Narrative

Human beings have been storytelling creatures since the very beginning, and the narrative impulse permeates countless facets of our world.  Narrative is pivotal not just to literature, in other words, but to cognition and emotion, memory and community, politics and religion, culture and identity, counselling and learning. In the same way that any story deals with a number of subjects at once, so the study of story is the province of no one field. As a result, research on the storied complexity of human life draws from, and has an impact on, a wide range of disciplines - from psychology to sociology, history to healthcare, and ethics to education. It is to furthering such research that CIRN is devoted.

But what is “narrative”?

It is both the charm and the challenge of narrative that no one discipline can define precisely what it is or does, though surely each contributes to our understanding. Some scholars – narratologists, for instance – study the structures of stories in and of themselves. Others analyze specific narratives according to established methodologies, from the literary scholar’s “close reading” to the sociologist’s discourse analysis. Some, such as qualitative researchers, look at narrative as a form of data; for others, it is an approach to interpreting such data. Some compare narratives across historical periods or political groups, across cultures or genders, across age groups or ethnic groups.

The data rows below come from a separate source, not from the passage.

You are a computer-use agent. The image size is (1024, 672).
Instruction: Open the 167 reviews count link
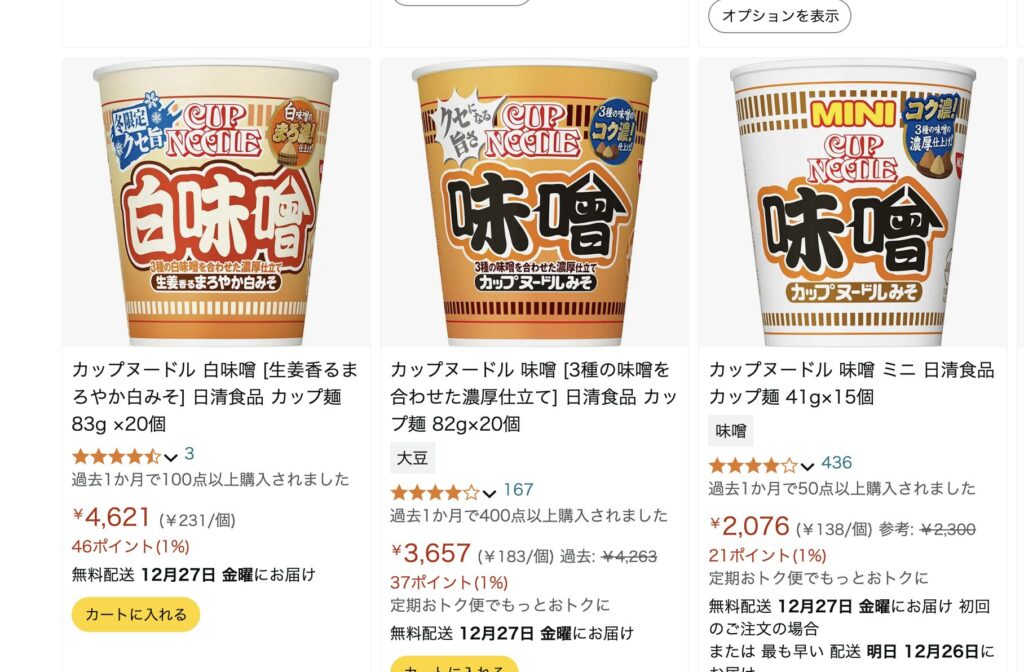pyautogui.click(x=519, y=490)
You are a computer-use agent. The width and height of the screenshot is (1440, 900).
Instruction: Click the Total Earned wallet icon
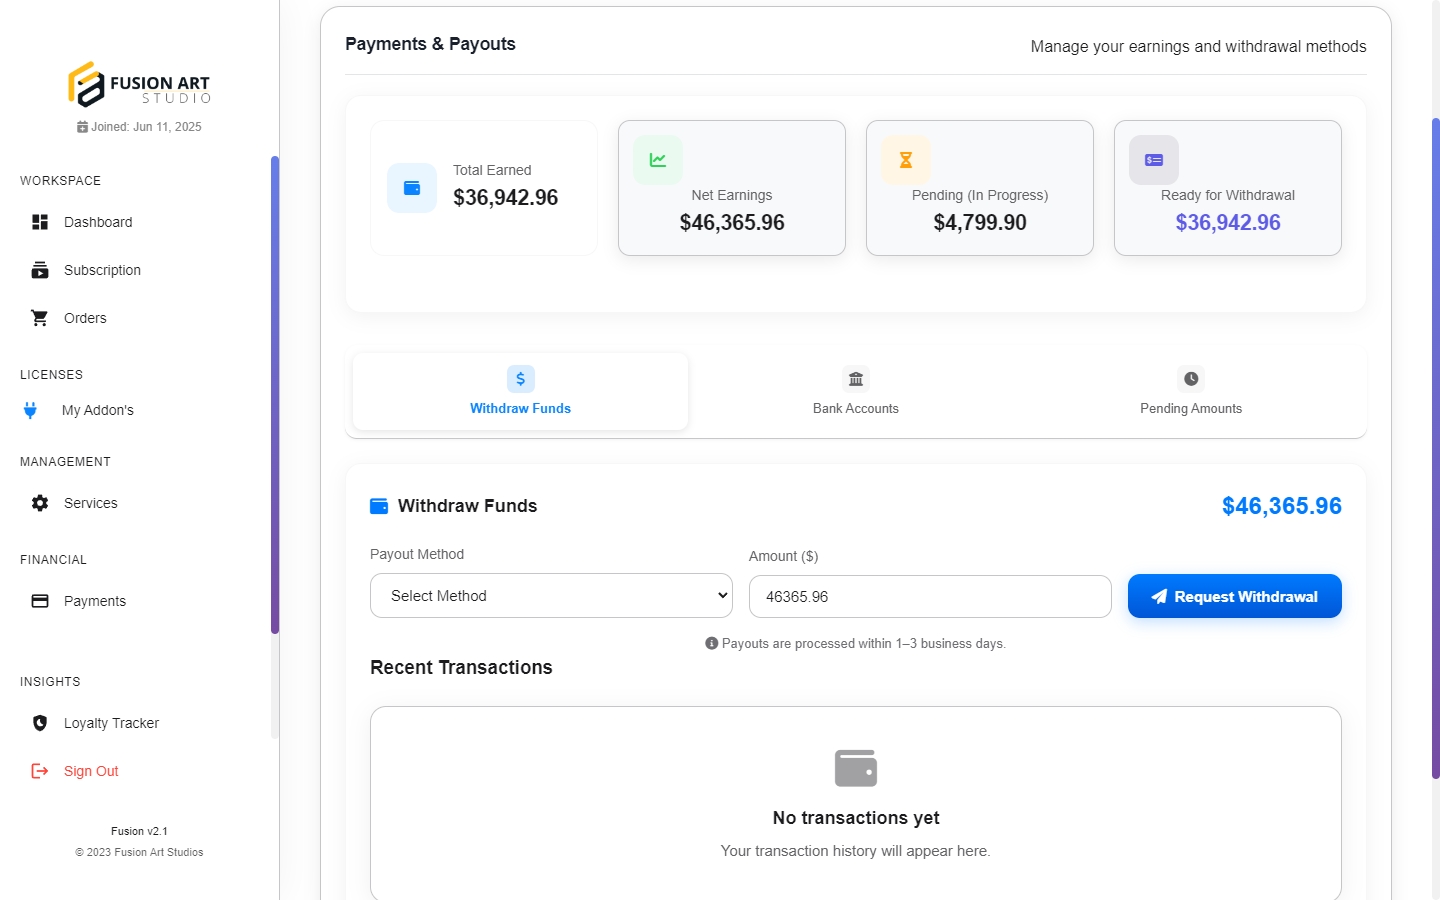[412, 188]

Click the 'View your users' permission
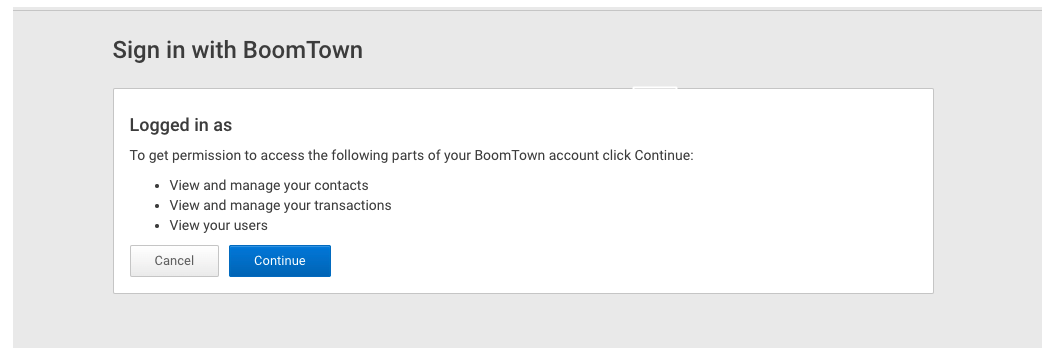pyautogui.click(x=218, y=225)
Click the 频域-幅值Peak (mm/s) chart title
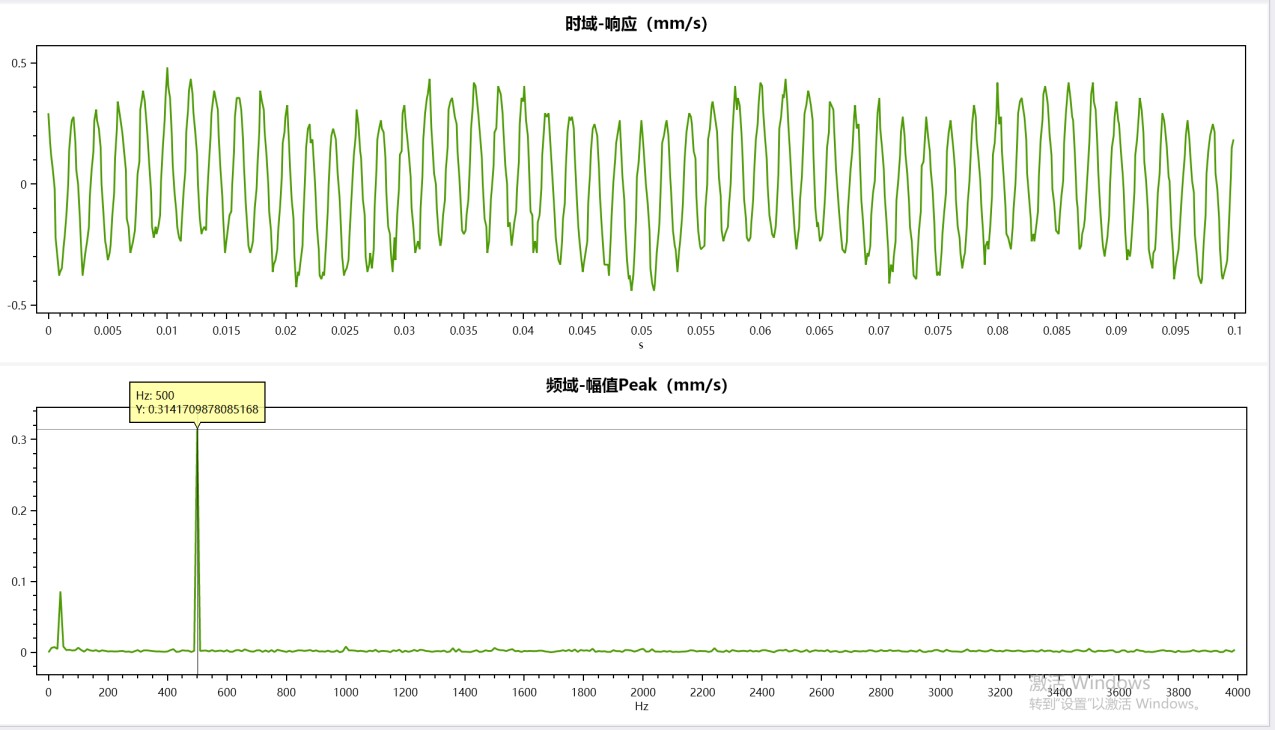This screenshot has height=730, width=1275. pos(636,385)
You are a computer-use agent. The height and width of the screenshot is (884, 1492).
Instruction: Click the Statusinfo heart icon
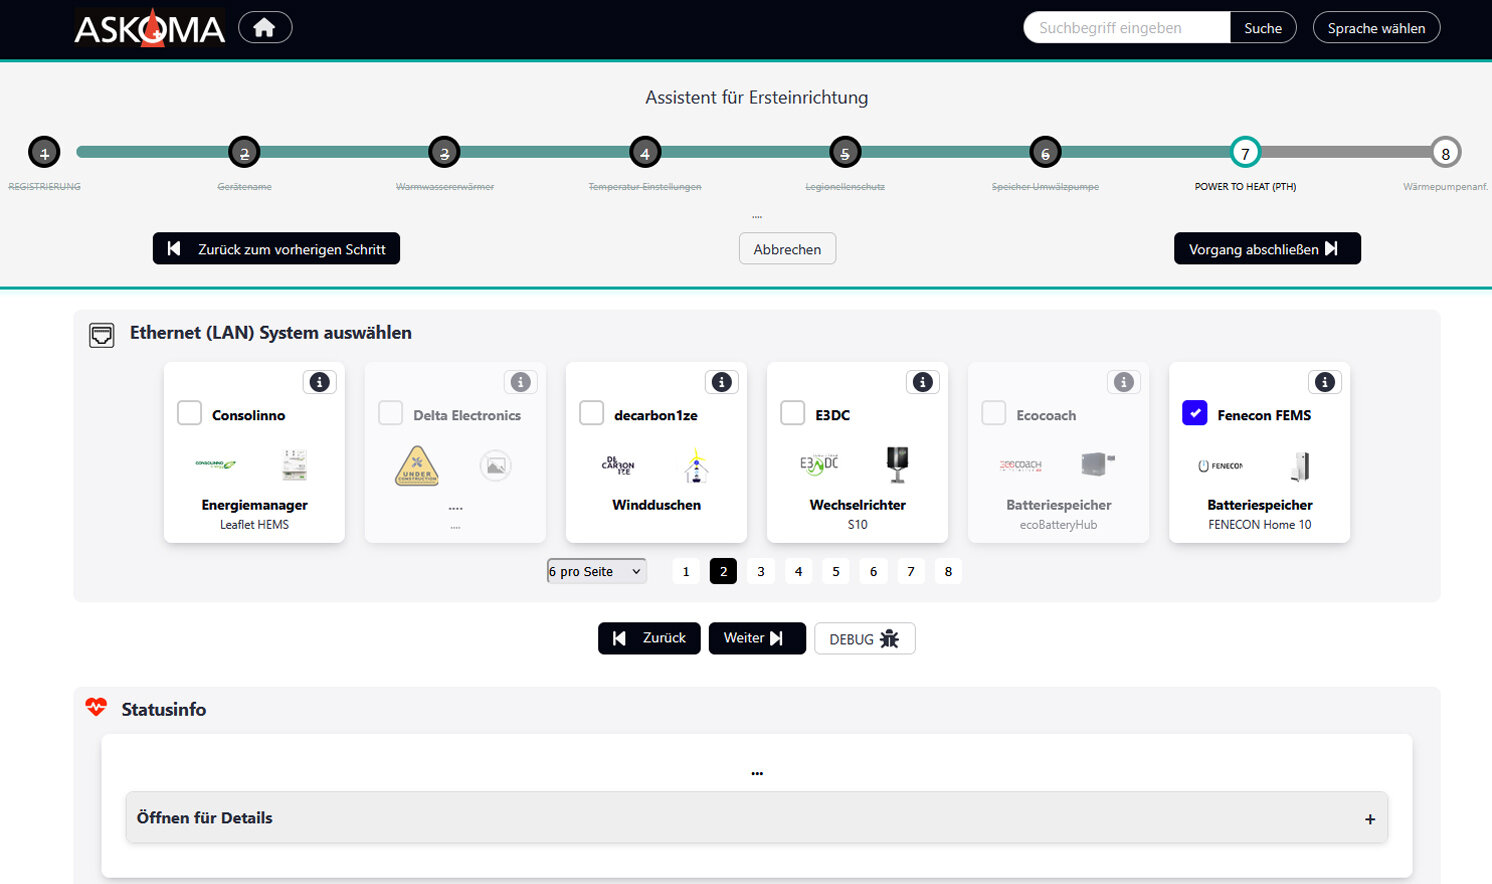[x=96, y=707]

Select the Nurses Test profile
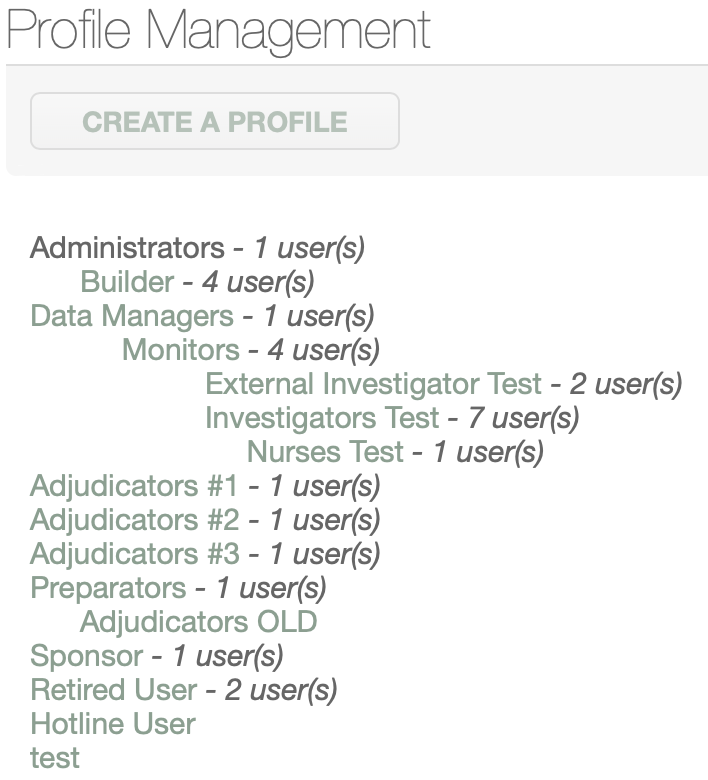pyautogui.click(x=325, y=452)
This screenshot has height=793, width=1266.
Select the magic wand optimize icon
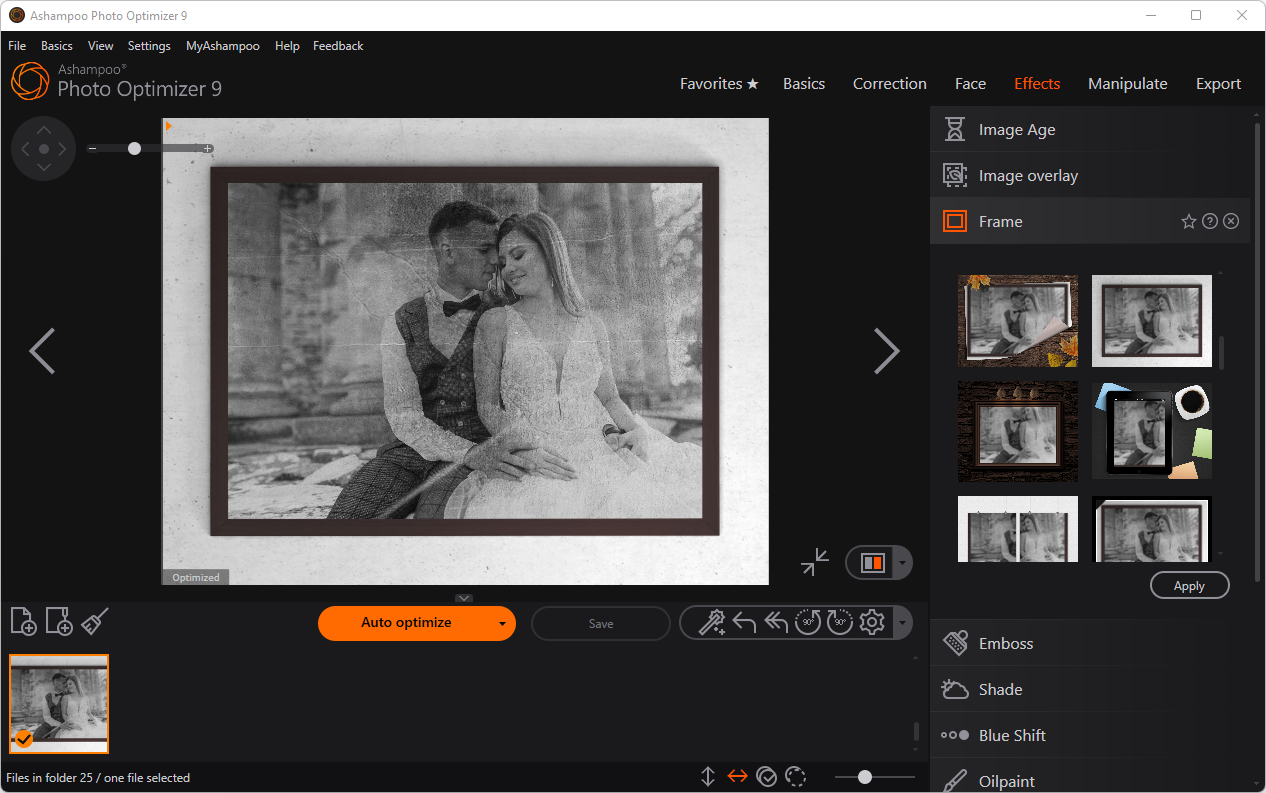tap(714, 622)
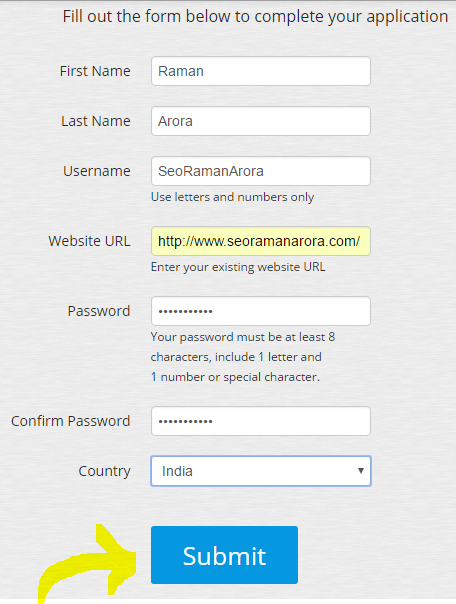
Task: Click the Country label text
Action: point(104,471)
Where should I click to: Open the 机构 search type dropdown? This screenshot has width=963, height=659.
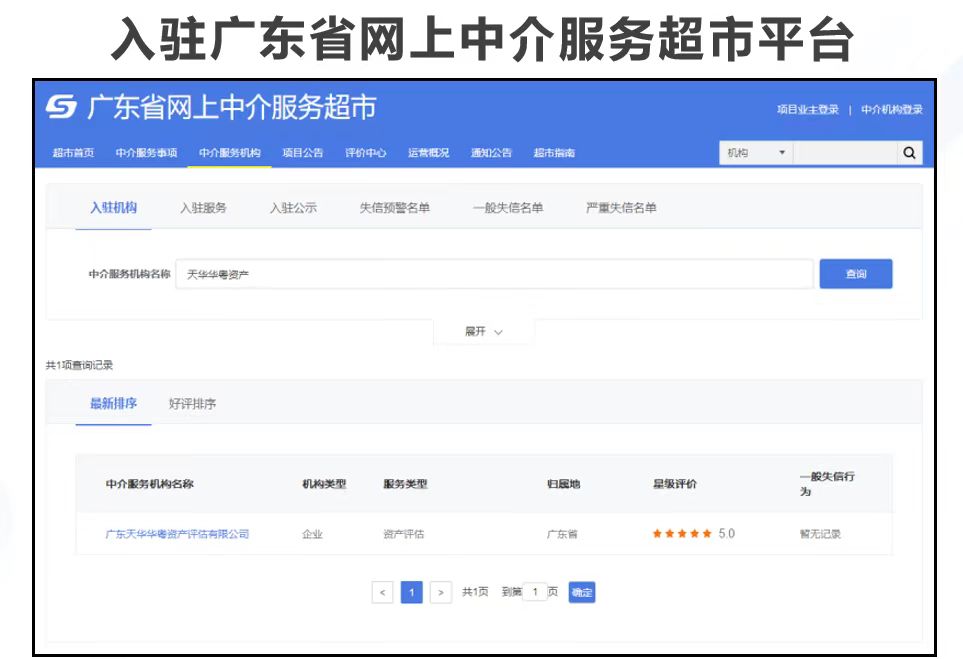pos(756,153)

Some psychologists study the development of our capacity both to comprehend narrative and to construct it – the development of an overall narrative intelligence, one might say. Some educators study narrative as a method of teaching and learning, while for others, it represents an approach to practicing medicine or social work, ministry or nursing. Some consider narrative activity as the modus operandi of therapy. For some, it is a fundamental function of human neurology, while for others it is integral to our emotional lives, our identities, our beliefs. And some see it as the primary means by which we make sense of our experience through time. It is assisting the exploration of all such understandings and uses of “narrative” to which CIRN is committed.